### [Short task]
Write out the part of the data that opens with the line containing "1043x590 pixels. At" and closes with the line containing "Image resolution: width=963", keeping every line exactly as it appears. Leave the pictures out of your answer.

### [Records]
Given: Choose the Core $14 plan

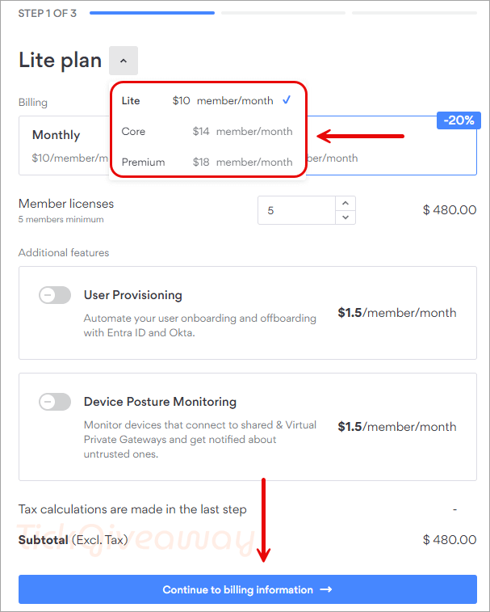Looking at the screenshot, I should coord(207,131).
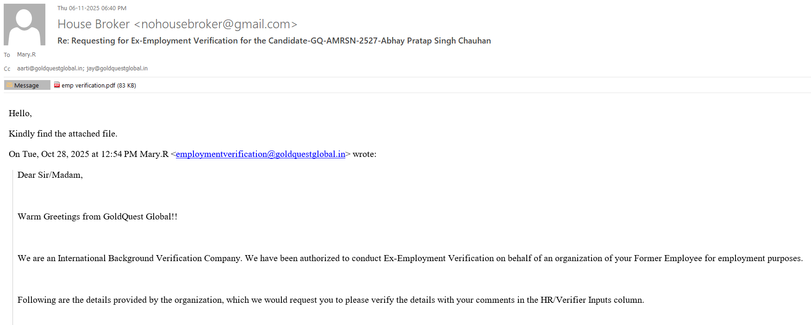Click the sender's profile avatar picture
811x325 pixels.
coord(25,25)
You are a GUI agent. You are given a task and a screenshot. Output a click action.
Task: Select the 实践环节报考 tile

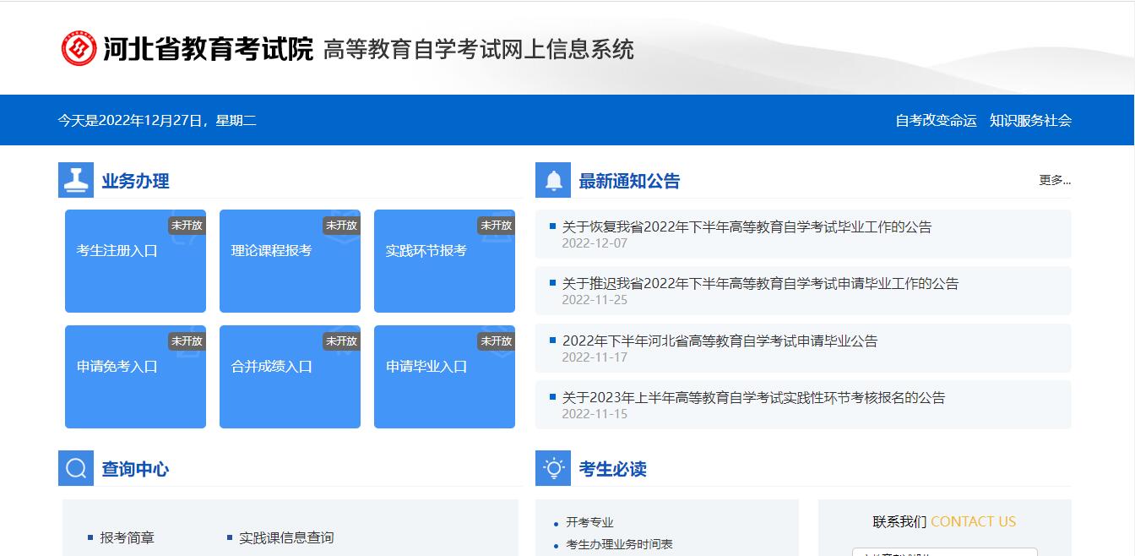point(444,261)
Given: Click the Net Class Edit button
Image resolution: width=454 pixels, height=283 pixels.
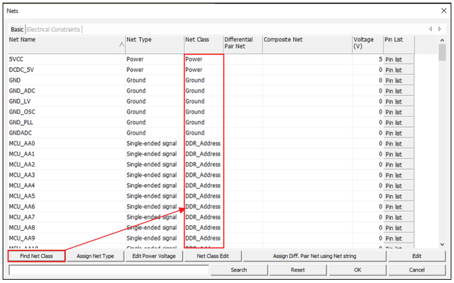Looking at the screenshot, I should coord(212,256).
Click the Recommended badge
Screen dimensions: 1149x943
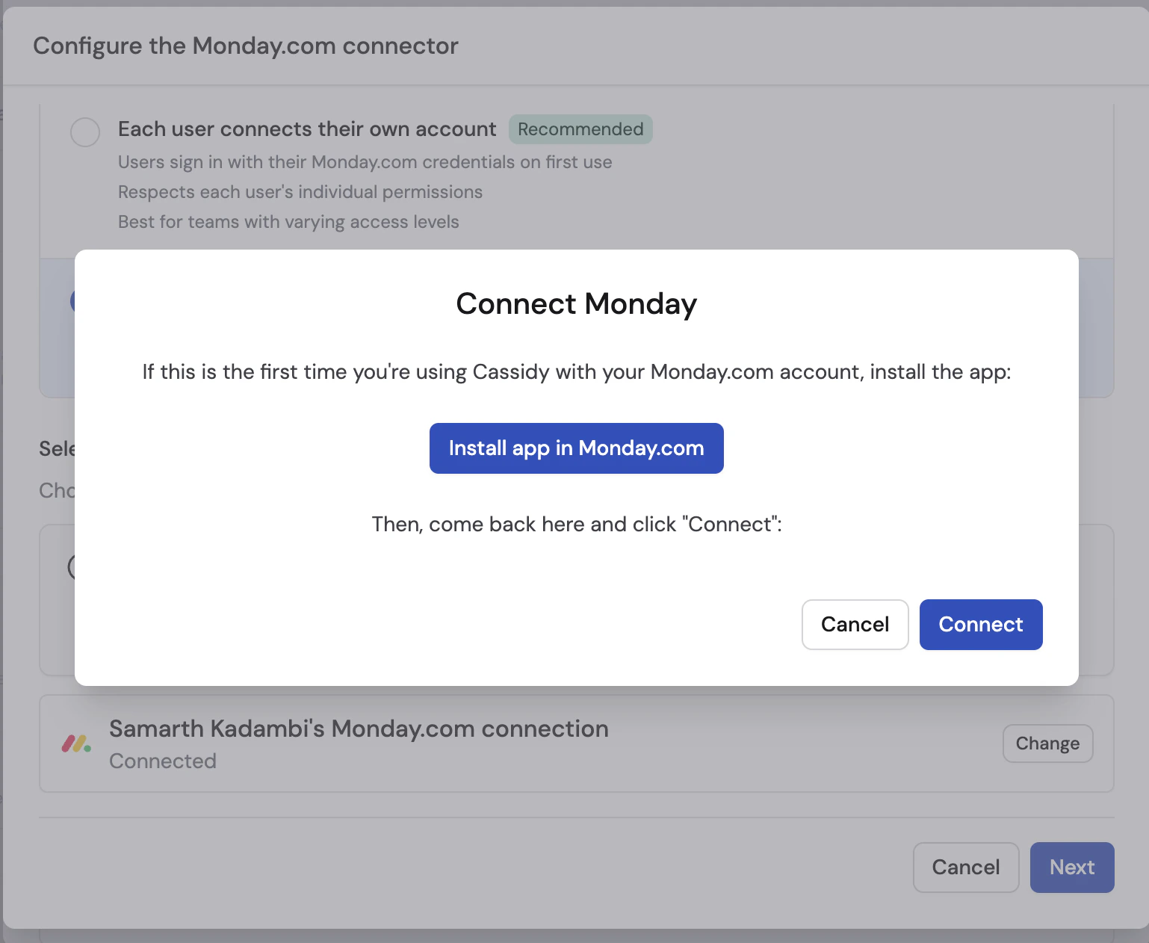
...
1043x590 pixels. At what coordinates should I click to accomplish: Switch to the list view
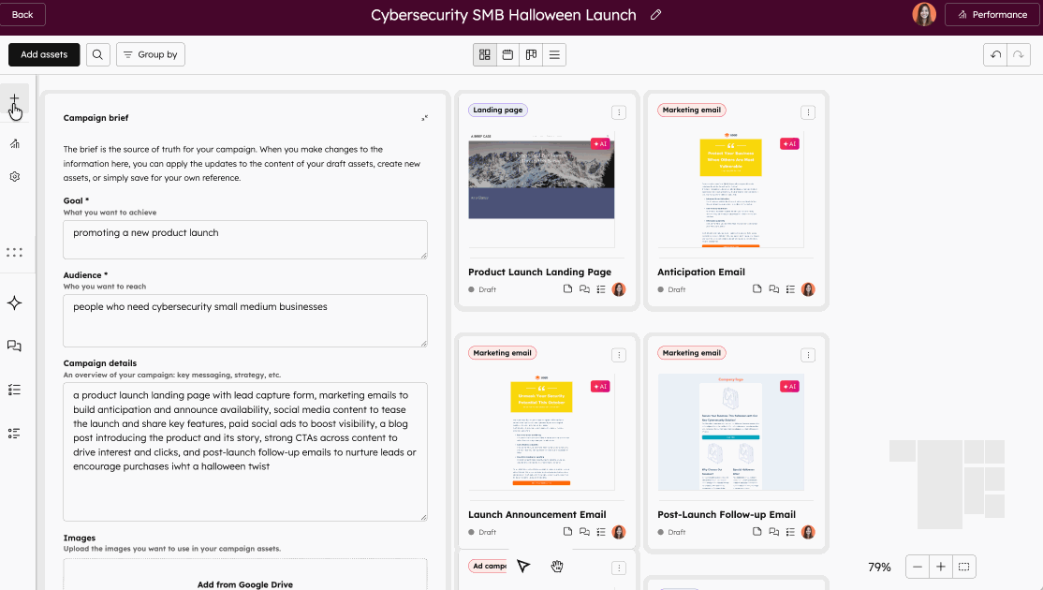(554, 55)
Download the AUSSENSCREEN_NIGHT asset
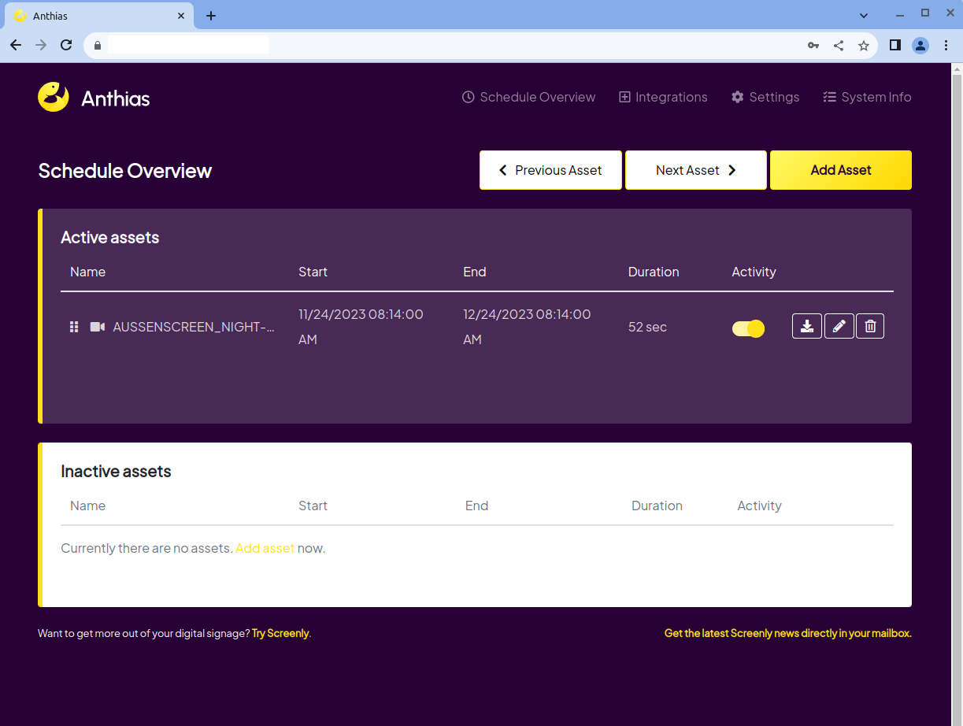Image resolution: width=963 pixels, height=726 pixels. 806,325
...
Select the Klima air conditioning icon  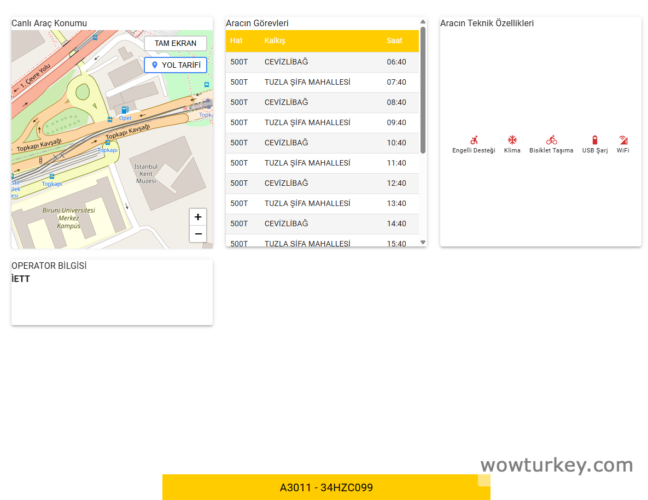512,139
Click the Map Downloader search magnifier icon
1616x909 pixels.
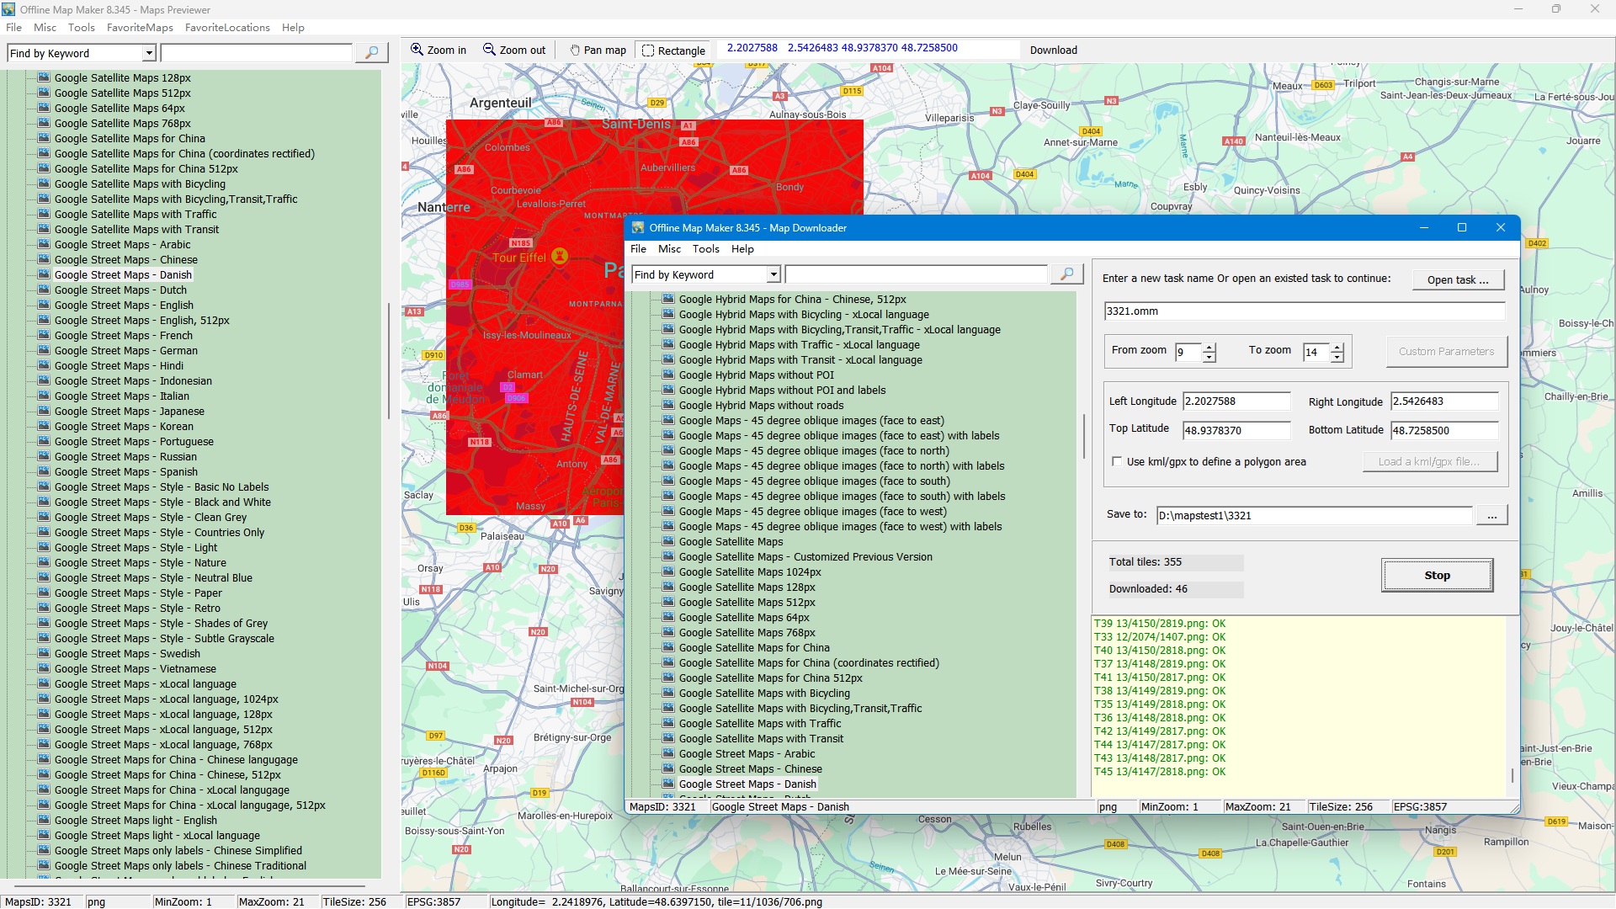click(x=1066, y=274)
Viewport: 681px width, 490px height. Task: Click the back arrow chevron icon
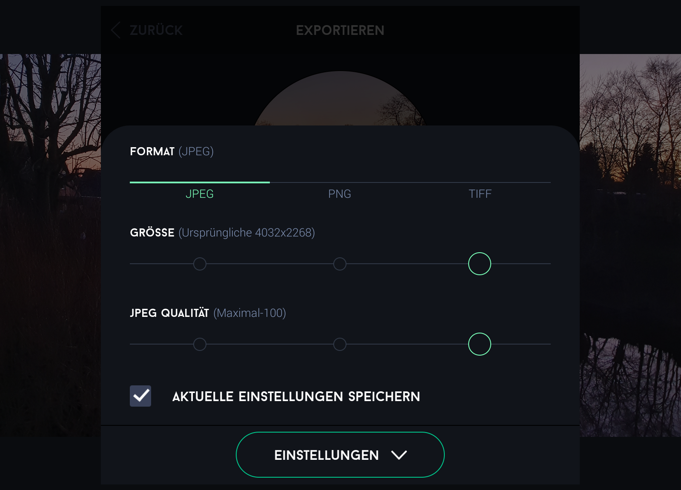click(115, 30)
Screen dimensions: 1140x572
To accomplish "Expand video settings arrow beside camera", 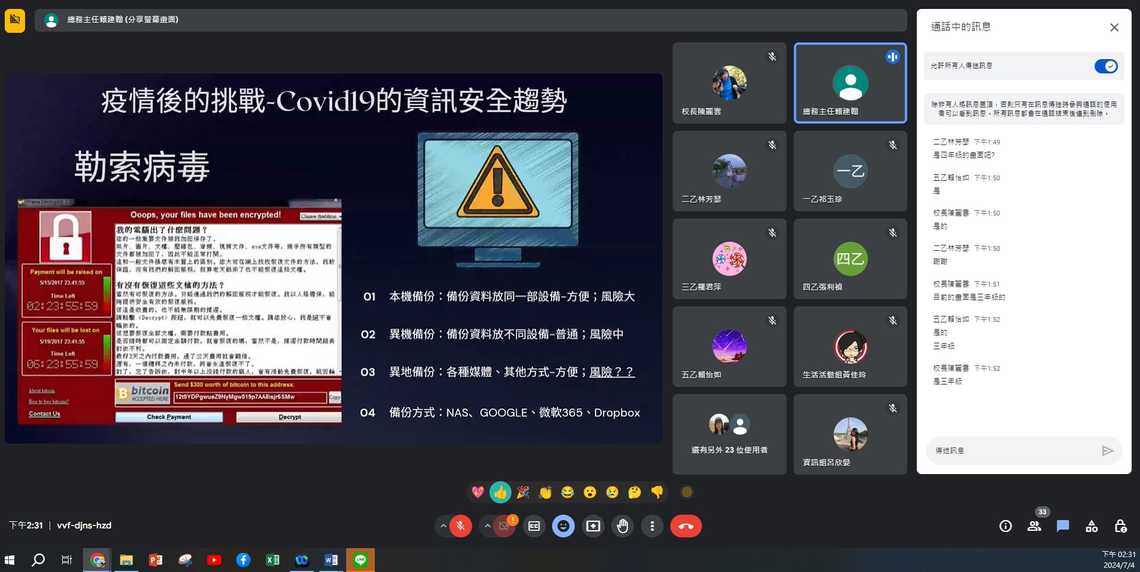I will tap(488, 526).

### [Exercise result]
1043x590 pixels. At what coordinates should I click to accomplish: Switch to the list view
(554, 55)
Download the AUSSENSCREEN_NIGHT asset
Image resolution: width=963 pixels, height=726 pixels. 806,325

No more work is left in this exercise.